<<<<
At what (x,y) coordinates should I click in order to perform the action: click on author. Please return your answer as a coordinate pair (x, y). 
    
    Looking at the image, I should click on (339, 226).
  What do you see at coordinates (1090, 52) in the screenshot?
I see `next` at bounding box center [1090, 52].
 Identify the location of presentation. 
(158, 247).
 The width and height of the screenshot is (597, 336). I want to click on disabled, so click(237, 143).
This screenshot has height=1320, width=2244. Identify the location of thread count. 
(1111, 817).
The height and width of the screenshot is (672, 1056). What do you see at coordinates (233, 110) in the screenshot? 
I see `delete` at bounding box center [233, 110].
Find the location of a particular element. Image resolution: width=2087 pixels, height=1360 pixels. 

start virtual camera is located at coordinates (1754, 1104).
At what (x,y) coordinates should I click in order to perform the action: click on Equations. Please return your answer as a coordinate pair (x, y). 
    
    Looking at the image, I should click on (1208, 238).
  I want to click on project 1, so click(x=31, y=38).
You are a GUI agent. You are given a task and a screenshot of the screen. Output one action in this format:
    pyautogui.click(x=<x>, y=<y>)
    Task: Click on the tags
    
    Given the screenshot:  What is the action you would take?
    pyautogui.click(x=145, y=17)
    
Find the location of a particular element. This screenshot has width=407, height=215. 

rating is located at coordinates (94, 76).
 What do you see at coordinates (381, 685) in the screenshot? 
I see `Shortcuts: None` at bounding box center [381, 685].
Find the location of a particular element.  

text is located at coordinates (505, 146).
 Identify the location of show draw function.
>>>>
Problem to solve:
Render every line of the items above as a JSON list of strings, one string per line, and omit any blank lines.

Solution to the problem:
[
  "At what (x,y) coordinates should I click in order to perform the action: click on author. Please return your answer as a coordinate pair (x, y). ",
  "    Looking at the image, I should click on (339, 226).",
  "  What do you see at coordinates (1090, 52) in the screenshot?",
  "I see `next` at bounding box center [1090, 52].",
  " Identify the location of presentation. ",
  "(158, 247).",
  " The width and height of the screenshot is (597, 336). I want to click on disabled, so click(237, 143).",
  "This screenshot has height=1320, width=2244. Identify the location of thread count. ",
  "(1111, 817).",
  "The height and width of the screenshot is (672, 1056). What do you see at coordinates (233, 110) in the screenshot? ",
  "I see `delete` at bounding box center [233, 110].",
  "Find the location of a particular element. Image resolution: width=2087 pixels, height=1360 pixels. ",
  "start virtual camera is located at coordinates (1754, 1104).",
  "At what (x,y) coordinates should I click in order to perform the action: click on Equations. Please return your answer as a coordinate pair (x, y). ",
  "    Looking at the image, I should click on (1208, 238).",
  "  I want to click on project 1, so click(x=31, y=38).",
  "You are a GUI agent. You are given a task and a screenshot of the screen. Output one action in this format:",
  "    pyautogui.click(x=<x>, y=<y>)",
  "    Task: Click on the tags",
  "    Given the screenshot:  What is the action you would take?",
  "    pyautogui.click(x=145, y=17)",
  "Find the location of a particular element. This screenshot has width=407, height=215. ",
  "rating is located at coordinates (94, 76).",
  " What do you see at coordinates (381, 685) in the screenshot? ",
  "I see `Shortcuts: None` at bounding box center [381, 685].",
  "Find the location of a particular element.  ",
  "text is located at coordinates (505, 146).",
  " Identify the location of show draw function."
]